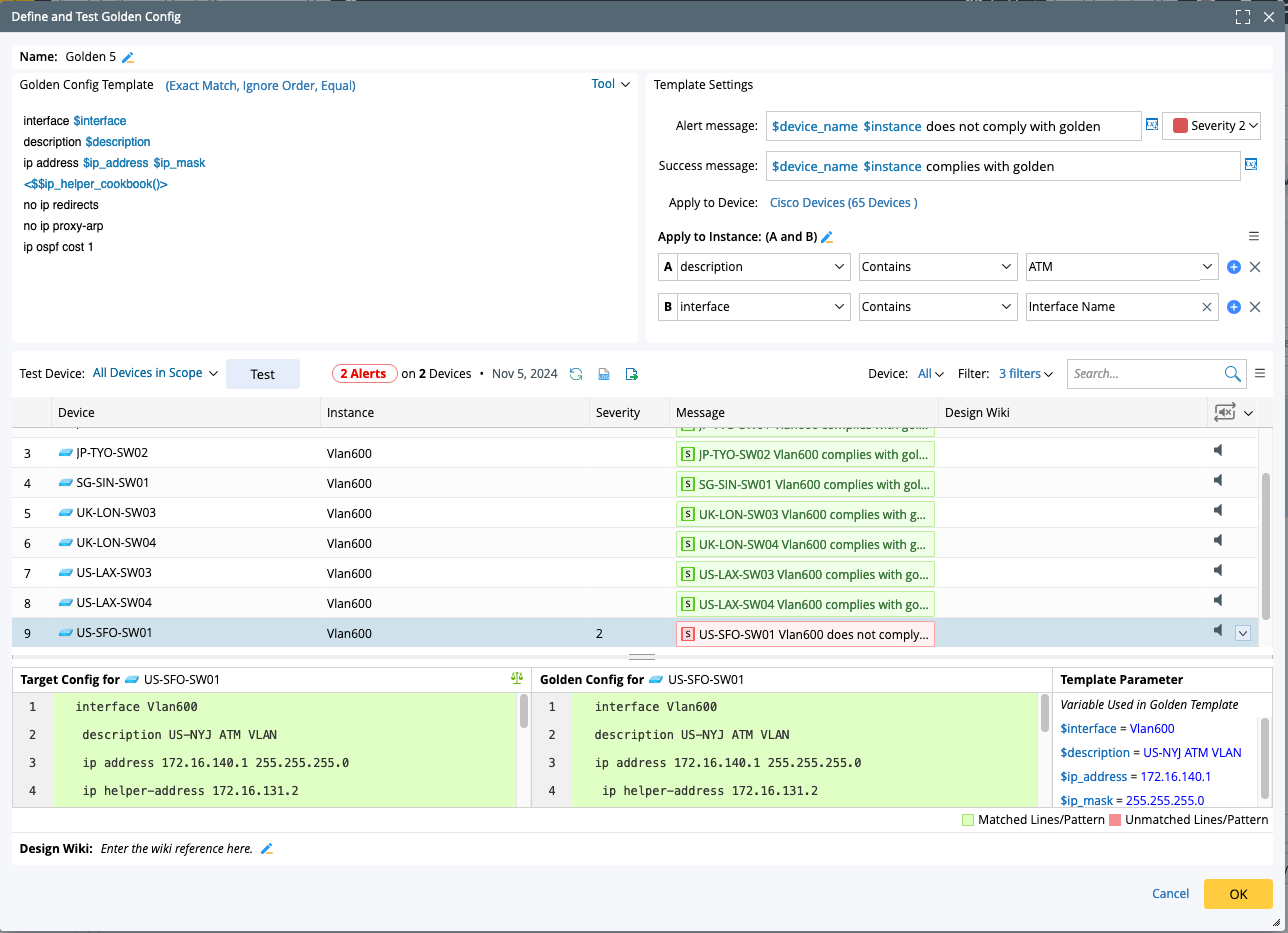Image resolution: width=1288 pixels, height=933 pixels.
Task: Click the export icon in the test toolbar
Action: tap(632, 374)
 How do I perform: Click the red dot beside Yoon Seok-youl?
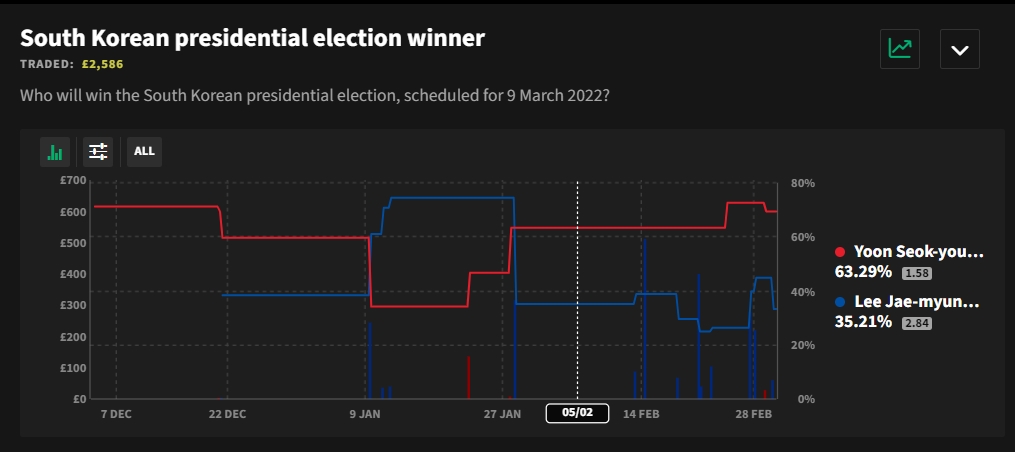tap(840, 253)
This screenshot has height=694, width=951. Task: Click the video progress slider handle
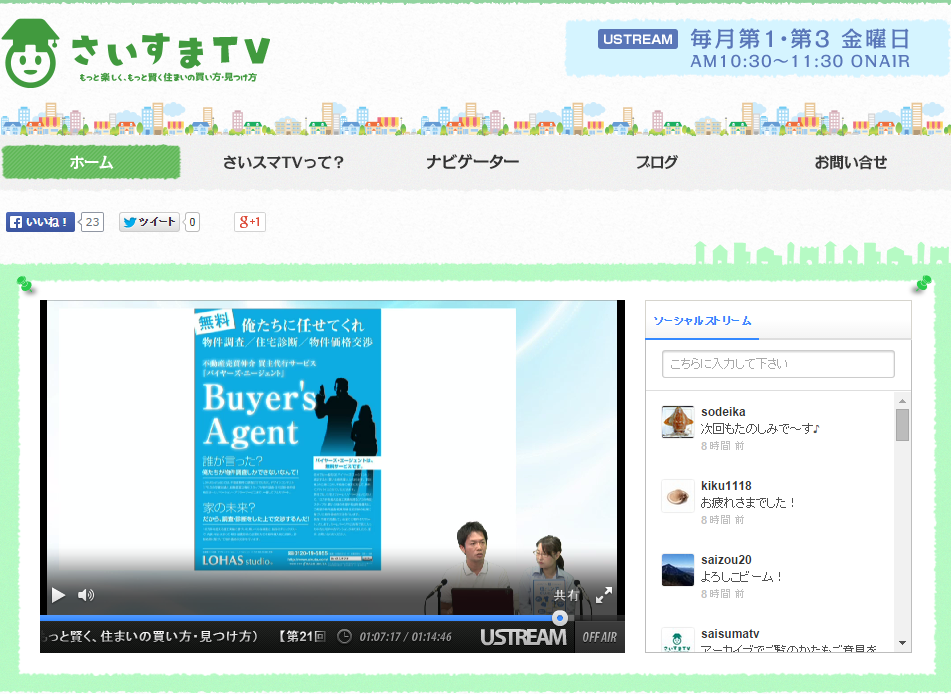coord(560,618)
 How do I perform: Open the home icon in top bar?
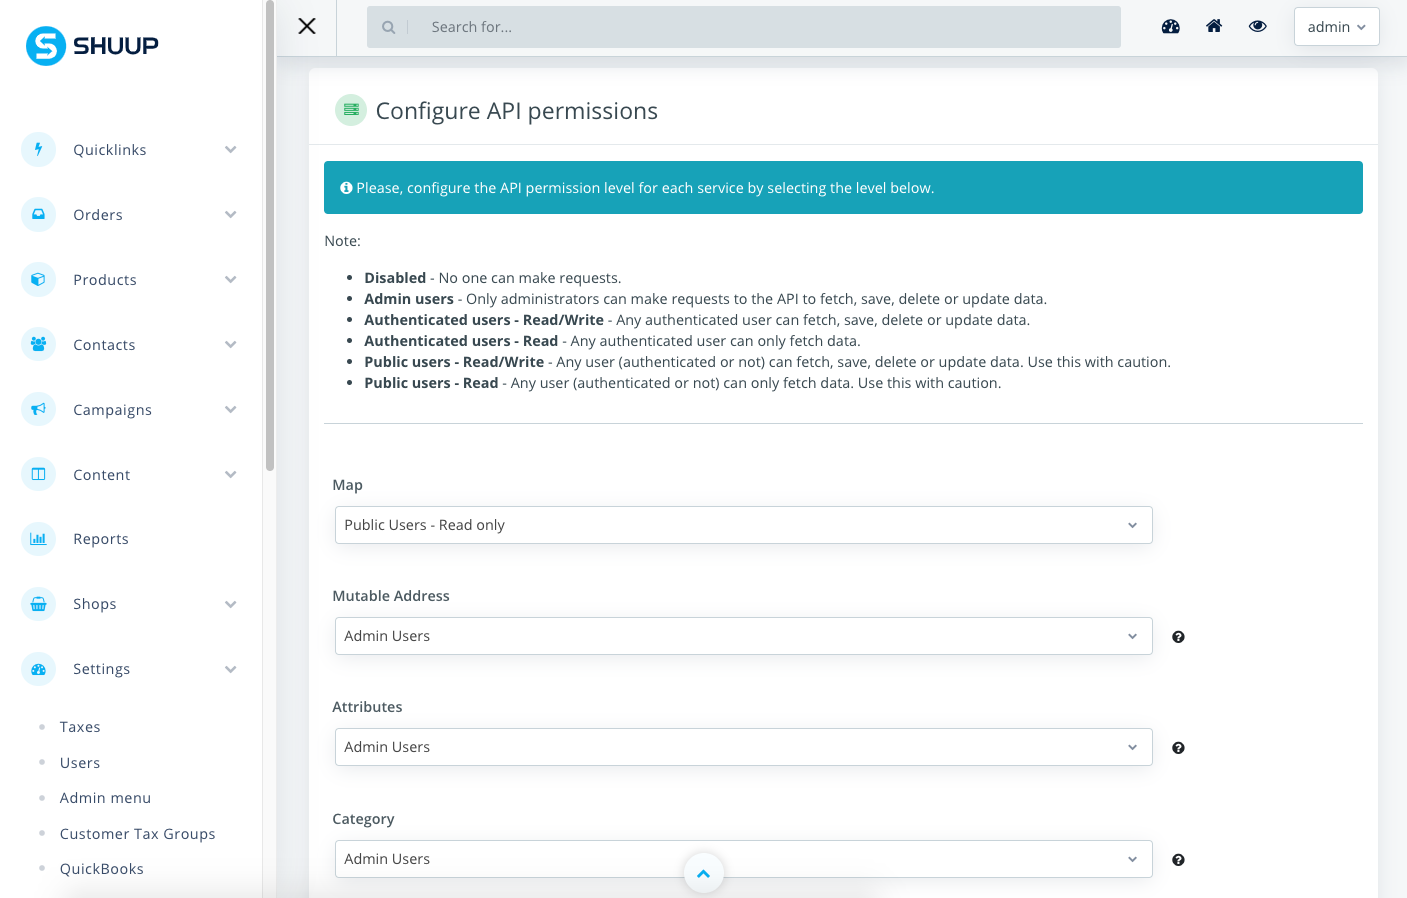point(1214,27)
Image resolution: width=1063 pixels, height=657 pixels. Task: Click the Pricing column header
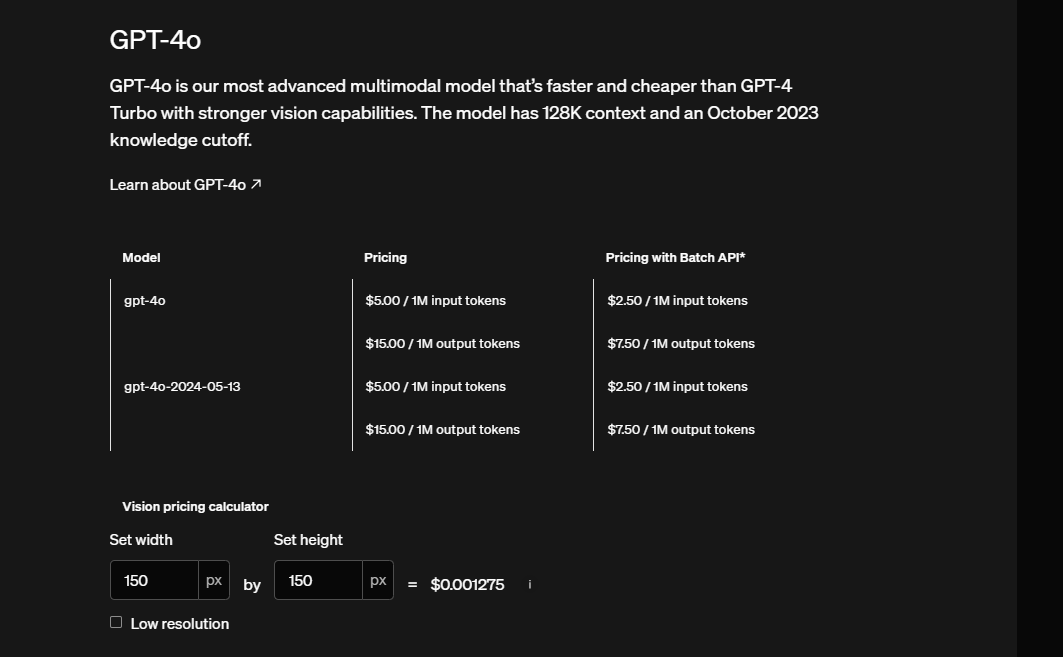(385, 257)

######

• [The task]: Before answering, please find the line containing "How do I perform: Click" above, then copy exactly from it through the last line of the entries, both included, without pictures.

• [Expected answer]:
 How do I perform: Click the red dot beside Yoon Seok-youl?
tap(840, 253)
This screenshot has height=694, width=951. Task: Click the video progress slider handle
coord(560,618)
 How do I perform: Open the home icon in top bar?
point(1214,27)
Image resolution: width=1063 pixels, height=657 pixels. Task: Click the Pricing column header
(385, 257)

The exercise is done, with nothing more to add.